#### ACTIVITY
This task calls for copying each line below that contains "menu".

#### DATA SHOWN
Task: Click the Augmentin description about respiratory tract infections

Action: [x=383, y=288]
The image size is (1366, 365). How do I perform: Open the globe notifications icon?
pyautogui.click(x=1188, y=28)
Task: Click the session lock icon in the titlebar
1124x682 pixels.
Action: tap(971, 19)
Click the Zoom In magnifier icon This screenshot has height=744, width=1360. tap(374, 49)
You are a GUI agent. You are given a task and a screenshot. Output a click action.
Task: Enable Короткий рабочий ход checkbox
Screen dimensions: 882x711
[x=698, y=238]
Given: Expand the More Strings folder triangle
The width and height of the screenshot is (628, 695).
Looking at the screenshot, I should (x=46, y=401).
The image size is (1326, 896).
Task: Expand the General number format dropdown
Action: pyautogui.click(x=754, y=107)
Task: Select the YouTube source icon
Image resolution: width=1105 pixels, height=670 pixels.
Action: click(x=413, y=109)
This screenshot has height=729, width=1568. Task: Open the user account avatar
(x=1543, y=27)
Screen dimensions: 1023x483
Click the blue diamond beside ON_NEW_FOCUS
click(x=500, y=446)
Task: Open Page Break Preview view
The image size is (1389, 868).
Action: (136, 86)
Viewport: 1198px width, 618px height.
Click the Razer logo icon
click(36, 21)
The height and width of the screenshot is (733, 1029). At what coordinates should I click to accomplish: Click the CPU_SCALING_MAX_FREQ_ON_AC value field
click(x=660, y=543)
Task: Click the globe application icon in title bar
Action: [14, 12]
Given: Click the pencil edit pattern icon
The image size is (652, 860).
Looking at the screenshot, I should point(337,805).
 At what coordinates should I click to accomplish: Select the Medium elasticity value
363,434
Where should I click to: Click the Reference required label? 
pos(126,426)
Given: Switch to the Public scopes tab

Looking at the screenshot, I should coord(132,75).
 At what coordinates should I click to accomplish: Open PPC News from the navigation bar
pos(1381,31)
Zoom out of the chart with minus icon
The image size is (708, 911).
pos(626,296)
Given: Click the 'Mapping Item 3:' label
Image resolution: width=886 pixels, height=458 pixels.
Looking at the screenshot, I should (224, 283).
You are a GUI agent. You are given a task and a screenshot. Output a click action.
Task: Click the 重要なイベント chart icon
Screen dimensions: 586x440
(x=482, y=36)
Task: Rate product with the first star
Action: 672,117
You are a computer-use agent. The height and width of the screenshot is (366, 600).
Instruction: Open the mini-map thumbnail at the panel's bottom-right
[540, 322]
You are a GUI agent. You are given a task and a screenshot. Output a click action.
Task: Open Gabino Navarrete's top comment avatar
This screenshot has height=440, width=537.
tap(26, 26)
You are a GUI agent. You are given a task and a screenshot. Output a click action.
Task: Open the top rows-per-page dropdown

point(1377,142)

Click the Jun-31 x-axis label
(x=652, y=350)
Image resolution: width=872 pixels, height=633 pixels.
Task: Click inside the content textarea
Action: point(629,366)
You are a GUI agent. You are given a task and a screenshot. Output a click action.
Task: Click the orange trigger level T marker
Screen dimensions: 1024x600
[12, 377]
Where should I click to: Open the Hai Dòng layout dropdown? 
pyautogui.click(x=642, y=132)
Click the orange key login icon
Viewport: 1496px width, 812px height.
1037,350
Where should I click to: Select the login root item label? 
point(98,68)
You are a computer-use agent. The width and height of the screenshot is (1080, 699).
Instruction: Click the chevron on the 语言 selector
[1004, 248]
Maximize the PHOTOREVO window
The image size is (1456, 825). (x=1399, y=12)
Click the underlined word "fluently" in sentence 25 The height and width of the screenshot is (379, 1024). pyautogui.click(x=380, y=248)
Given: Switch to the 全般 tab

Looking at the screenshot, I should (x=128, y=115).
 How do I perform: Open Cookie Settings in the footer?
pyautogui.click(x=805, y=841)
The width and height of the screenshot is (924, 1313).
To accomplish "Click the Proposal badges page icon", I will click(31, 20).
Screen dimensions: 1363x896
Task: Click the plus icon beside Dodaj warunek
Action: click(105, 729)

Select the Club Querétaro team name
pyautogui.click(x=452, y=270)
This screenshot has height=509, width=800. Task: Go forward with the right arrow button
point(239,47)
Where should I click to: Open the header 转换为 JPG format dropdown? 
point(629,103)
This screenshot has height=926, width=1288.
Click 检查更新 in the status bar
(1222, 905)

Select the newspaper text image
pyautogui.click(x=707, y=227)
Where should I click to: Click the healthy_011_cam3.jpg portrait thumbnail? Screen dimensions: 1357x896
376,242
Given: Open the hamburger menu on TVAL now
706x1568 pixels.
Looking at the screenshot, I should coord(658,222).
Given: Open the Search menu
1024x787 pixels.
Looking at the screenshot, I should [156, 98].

#### RESPONSE
Given: Open the hamburger menu on TVAL now
Given: Open the Search menu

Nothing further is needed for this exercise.